This is an amazing dress, an example of what I would call heirloom recycling. Whoever made this dress embraced the “green” philosophy–or simply needed a white dress and had a pretty tablecloth. Whatever.
On a yard sale/church bazaar Saturday outing, a mother/daughter duo came across this dress. Well aware of my penchant for antique textiles, the shopping duo decided then and there to gift it to me.  What wonderful friends! And, of course, I was delighted.
Remarkable for a number of reasons, the dress is made from a beautifully stitched fine linen tablecloth. It was not immediately obvious that the cutwork, surface embroidery and needle lace inserts were not embellishments meant for a special gown.

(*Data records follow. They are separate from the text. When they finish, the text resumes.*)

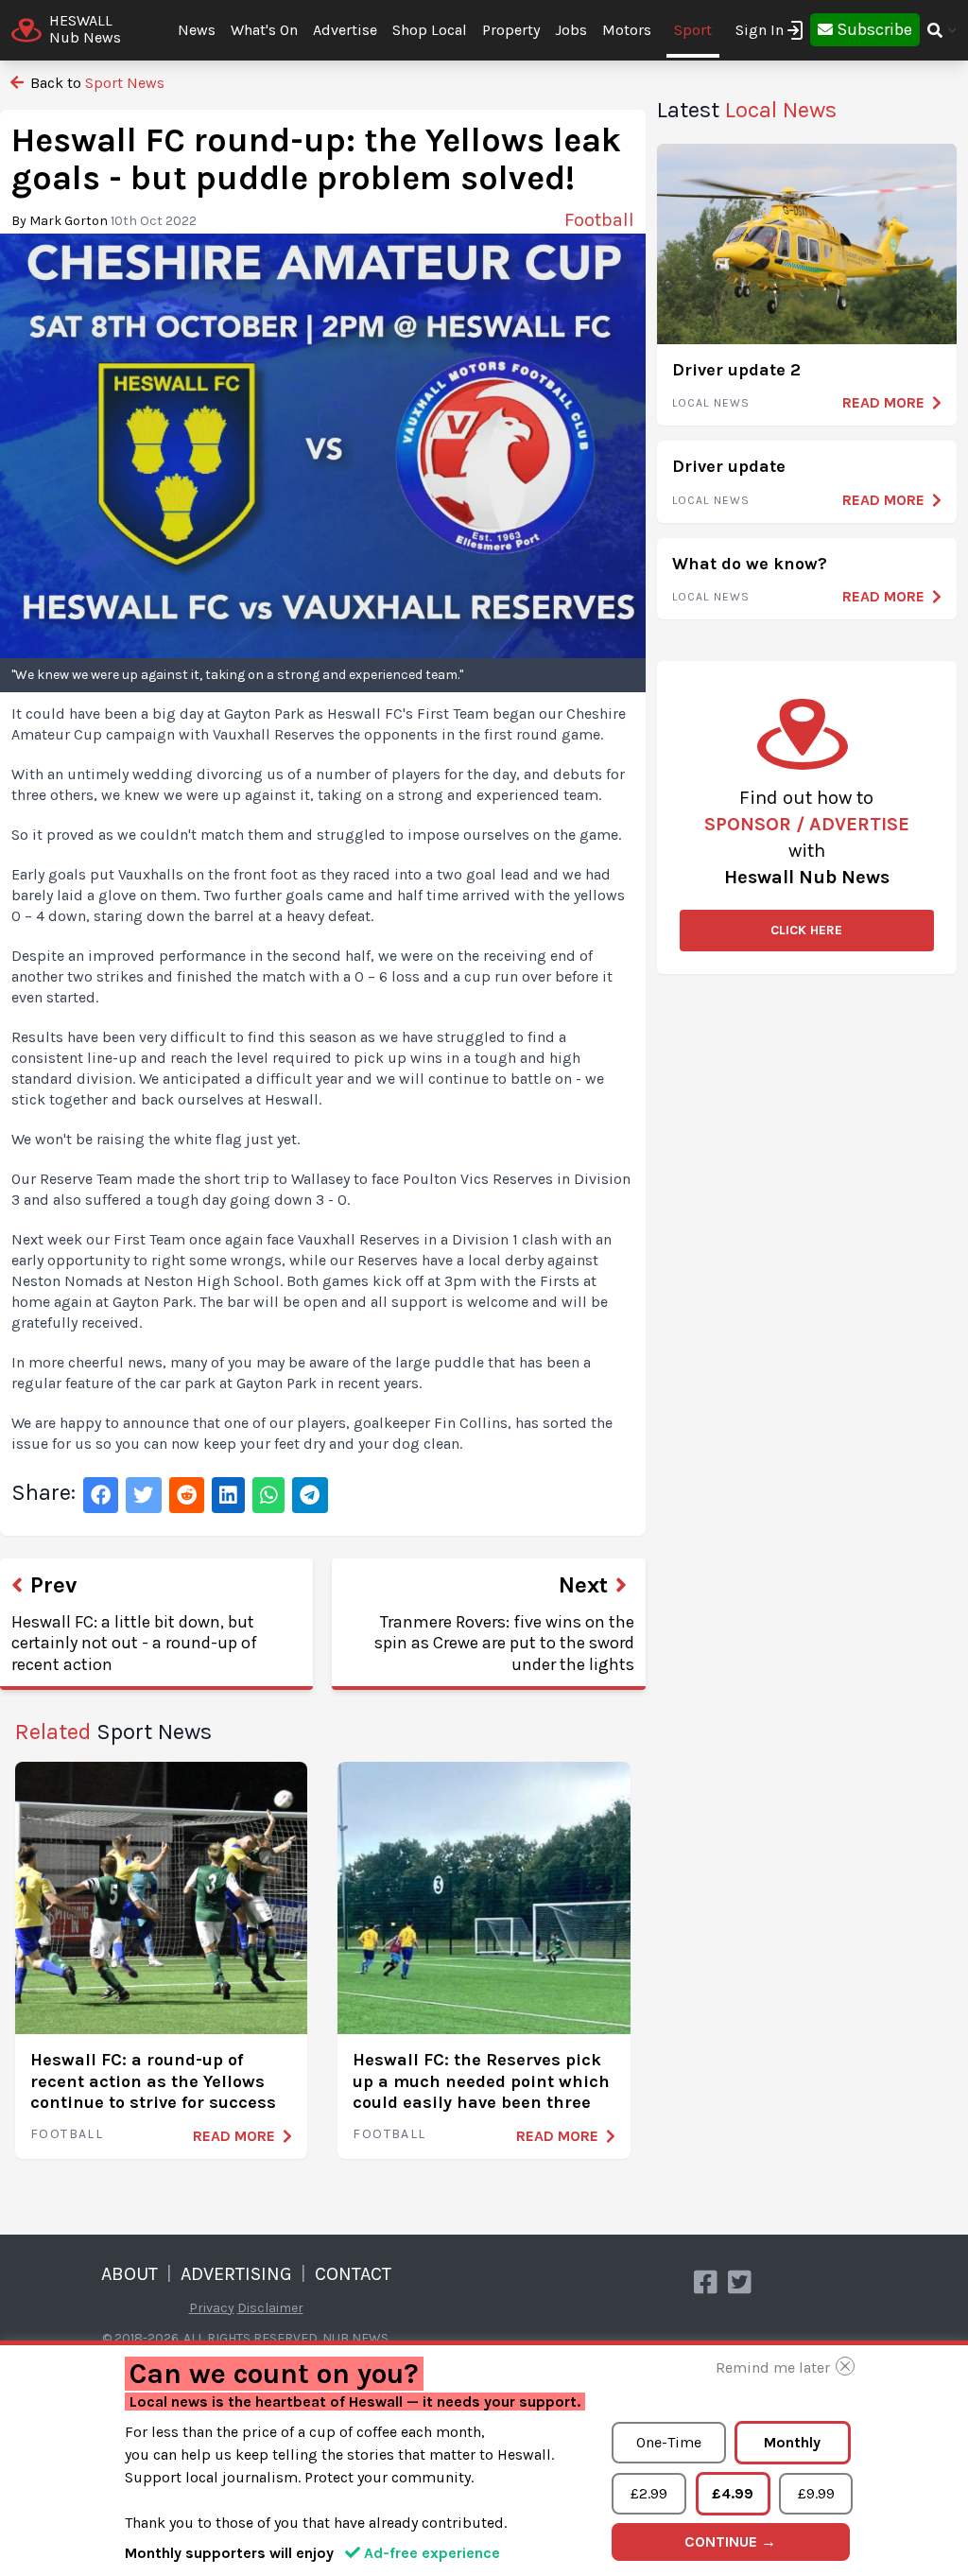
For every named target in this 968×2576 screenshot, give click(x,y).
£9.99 (816, 2493)
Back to (95, 83)
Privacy (211, 2308)
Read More (234, 2136)
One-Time (668, 2442)
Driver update (729, 466)
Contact (353, 2274)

My first clue that this was a tablecloth was when I discovered the embroidery at the neckline, under the bodice overlay. Hmmmmmmm….no reason to embroider there.

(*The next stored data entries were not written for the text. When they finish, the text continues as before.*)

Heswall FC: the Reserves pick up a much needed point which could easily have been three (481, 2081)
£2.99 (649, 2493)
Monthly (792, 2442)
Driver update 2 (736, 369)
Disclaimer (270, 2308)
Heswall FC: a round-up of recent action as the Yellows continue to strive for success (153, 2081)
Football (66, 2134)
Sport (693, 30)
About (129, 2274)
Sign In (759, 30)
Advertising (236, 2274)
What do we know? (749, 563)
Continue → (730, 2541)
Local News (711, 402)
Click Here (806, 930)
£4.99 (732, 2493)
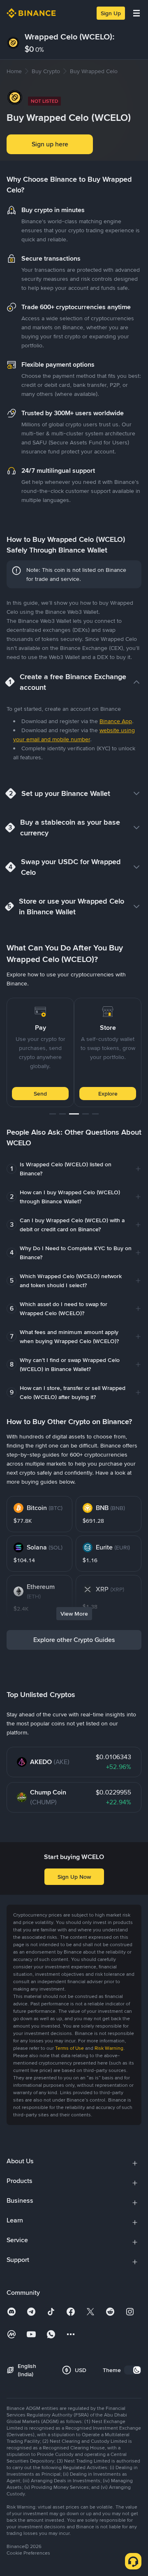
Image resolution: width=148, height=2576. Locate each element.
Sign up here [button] (50, 144)
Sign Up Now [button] (74, 1876)
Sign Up (111, 13)
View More (74, 1613)
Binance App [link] (115, 721)
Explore (56, 1093)
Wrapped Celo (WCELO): (70, 36)
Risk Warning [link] (109, 2048)
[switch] (132, 2370)
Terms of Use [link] (69, 2048)
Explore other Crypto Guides (74, 1639)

It is pieced together so artfully that the placement of the designs and the needle lace seem well planned for a dress. The skirt was cut so that the cutwork lines up at the side seams. The unusual sleeve style incorporates a corner of the cloth.

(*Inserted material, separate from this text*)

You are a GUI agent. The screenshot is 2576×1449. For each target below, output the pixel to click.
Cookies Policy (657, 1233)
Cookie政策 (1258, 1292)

At the upcoming mother-daughter church luncheon, a display of vintage wedding gowns and dresses will be featured. So I pulled out the dress and proceeded to launder it. That’s when I discovered the embroidery at the neckline and the non-standard skirt attachment.
Close examination convinced me that the cutwork and embroidery were done by someone other than the seamstress who constructed this garment. There is a noticeable disparity between the workmanship of the handwork and the construction.
This is most noticeable with lace attachment. It is simply straight stitched onto what appears to be a machine rolled and whipped edge at the hem and sleeve edges.
However, on the front and back yoke overlays, which are lined, it is very nicely hand stitched.
It seems to me that the short opening at the center back would make it very difficult to put the dress on. But it’s likely that the seamstress/designer didn’t want break the horizontal line of the lace on the overlay.
Of course, I wonder for what special occasion was the dress made? It could have been a confirmation or graduation dress. It even could have been a wedding dress. Whatever.
Scarlet O’Hara would have found this a welcome, comfortable change from her velvet drapery dress.